▶ [Source records]:
========
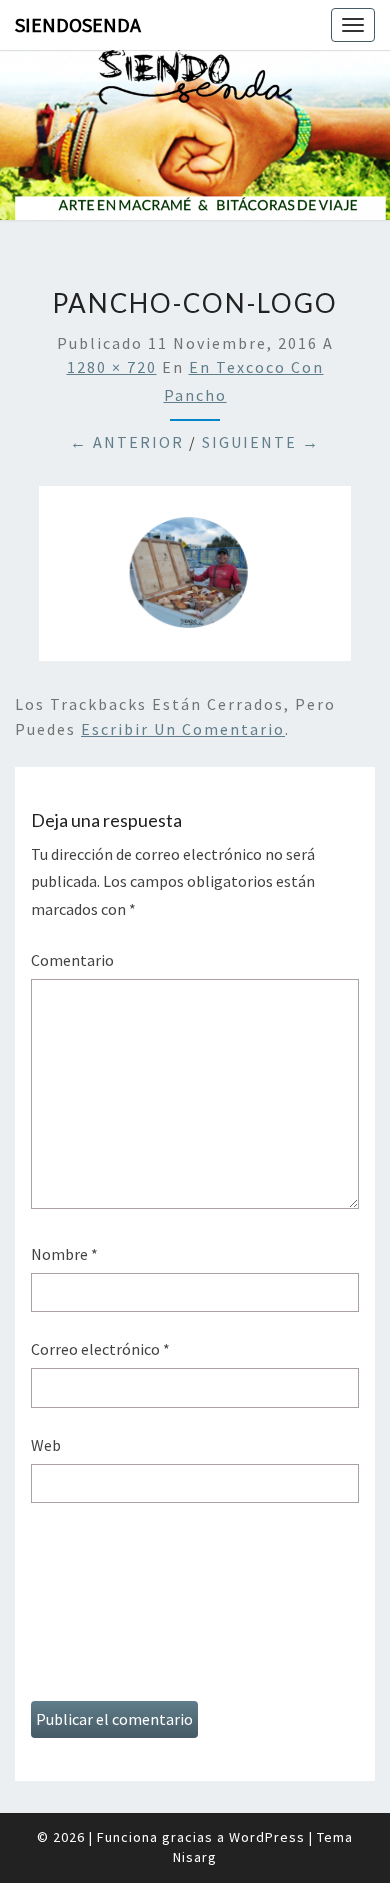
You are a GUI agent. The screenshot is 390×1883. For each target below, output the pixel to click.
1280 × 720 (112, 367)
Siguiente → (261, 442)
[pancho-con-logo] (195, 579)
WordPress (267, 1837)
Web (46, 1445)
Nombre (64, 1254)
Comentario (72, 960)
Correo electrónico (100, 1349)
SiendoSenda (78, 24)
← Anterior (127, 442)
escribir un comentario (183, 729)
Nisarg (195, 1857)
========
▶ [Problem to solve]:
Although the records contain pictures, your copy should hold only the text, reproduced exactly.

▶ [Exercise result]:
You are a GUI agent. The screenshot is 390×1883. For each target below, output the pixel to click.
1280 × 720 (112, 367)
Siguiente → (261, 442)
[pancho-con-logo] (195, 579)
WordPress (267, 1837)
Web (46, 1445)
Nombre (64, 1254)
Comentario (72, 960)
Correo electrónico (100, 1349)
SiendoSenda (78, 24)
← Anterior (127, 442)
escribir un comentario (183, 729)
Nisarg (195, 1857)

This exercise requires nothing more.